Can Ionis match its 2019 guidance?
Ionis is the last of the RNA therapeutics companies to report its full-year results for 2019 – this should happen later this month. The company laid out expectations for the FY in its JPM conference presentation as follows:
By my calculations, these figures are going to be tough to hit unless Ionis enjoys a stellar fourth quarter. The company has earned revenues of $629m in the first 3 quarters of 2019, so needs another $371 in Q4 to hit its $1bn target. That is more than twice the revenues earned in either Q2 or Q3, which seems high, even allowing for the unpredictable nature of the R&D payments the company receives. Unless management knows that they are due to receive $200m+ in R&D payments in Q4, it seems possible the company will miss, which is unlikely to please analysts or investors.

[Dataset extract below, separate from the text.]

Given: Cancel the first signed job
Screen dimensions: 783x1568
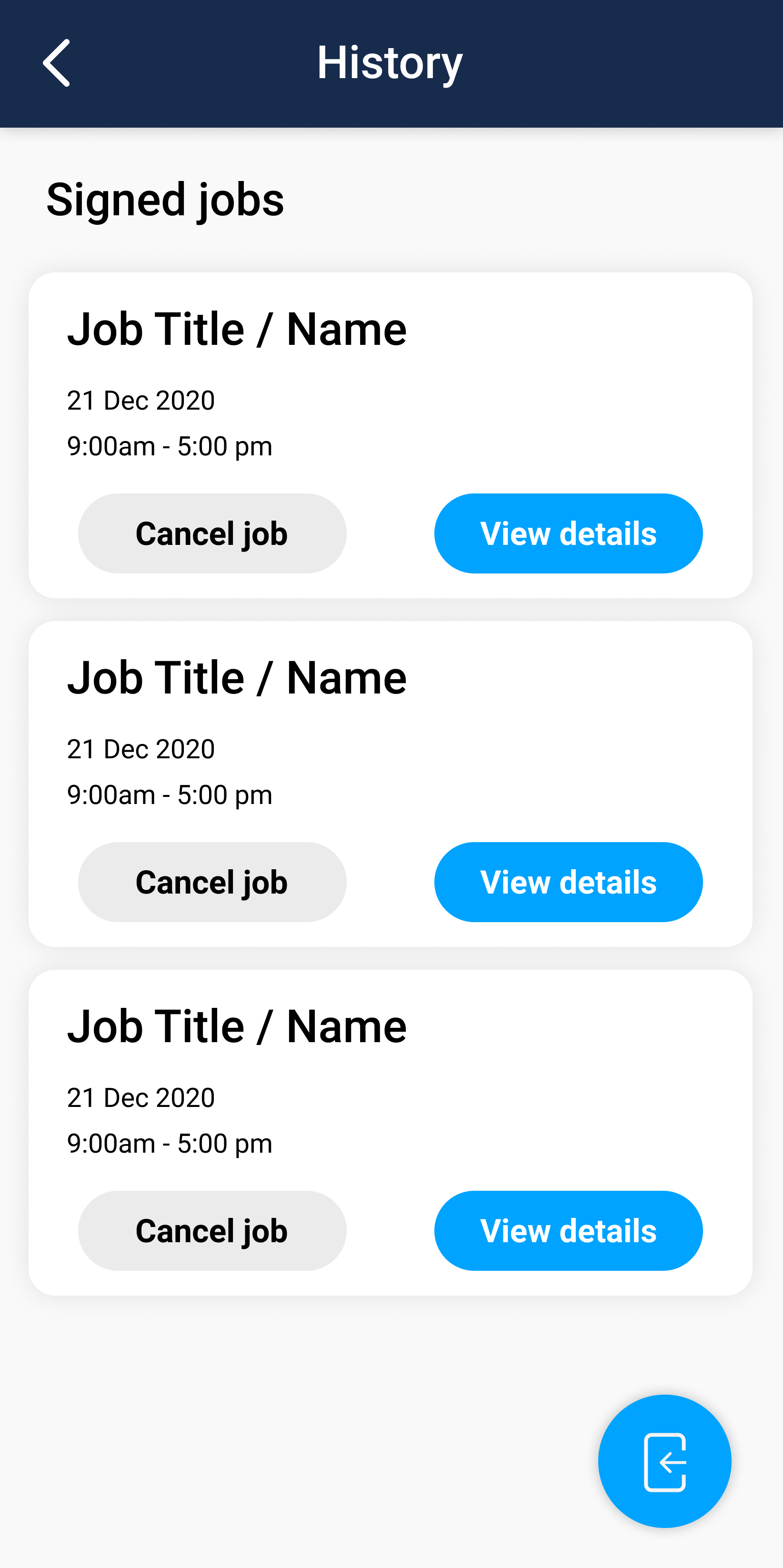Looking at the screenshot, I should pos(212,533).
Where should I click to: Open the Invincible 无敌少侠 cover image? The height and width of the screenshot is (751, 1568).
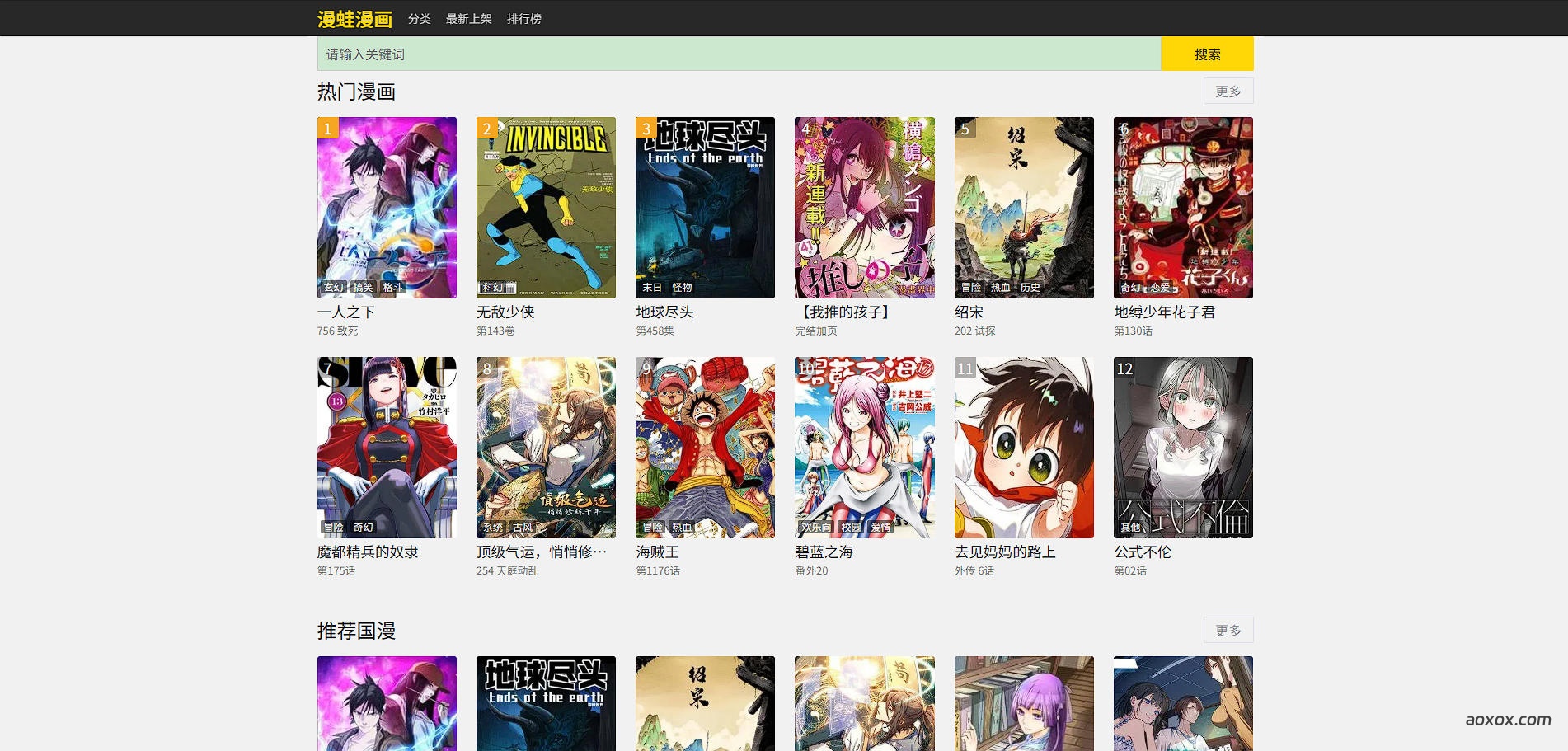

Similarly, operating income for the first three quarters of 2019 is just $105m; therefore the company will need to find an extra $260m of profit after R&D and SG&A expenses if it does not want to miss here too.
Ionis net income at Q319. Source: 10Q submission.
Strong cash position and hardly any debt
On a more positive note, Ionis has short-term assets of $2.4bn available and total liabilities of just $1.3bn, so it is in a very healthy position and with operating expenses of ~$165m per quarter – its commercial partners foot most of its drug-development and commercialisation bills – will have no issues sustaining its operations for years to come.
Conclusion: sleeping giant or crumbling empire?
The truth as always lies somewhere in between – given the sector it is in Ionis has a strange tendency to fly under the radar of investors, possibly because it is hard to define as a company, or possibly because the market lacks faith in its antisense based solutions. Perhaps with so many trials ongoing there is too much newsflow for investors to accurately pick out a drug making particular progress.
Because of its history and backers, sales of Spinraza and healthy finances I make Ionis a buy, concerns about its ability to compete with rival treatments notwithstanding – I believe Ionis has the smarts not to get left behind and as mentioned in my intro, it is one of only two companies to have a drug approved – and the only company to have had 3 approved. Sometimes a bird in the hand is worth 2 in the bush.
Disclosure: I/we have no positions in any stocks mentioned, and no plans to initiate any positions within the next 72 hours. I wrote this article myself, and it expresses my own opinions. I am not receiving compensation for it (other than from Seeking Alpha). I have no business relationship with any company whose stock is mentioned in this article.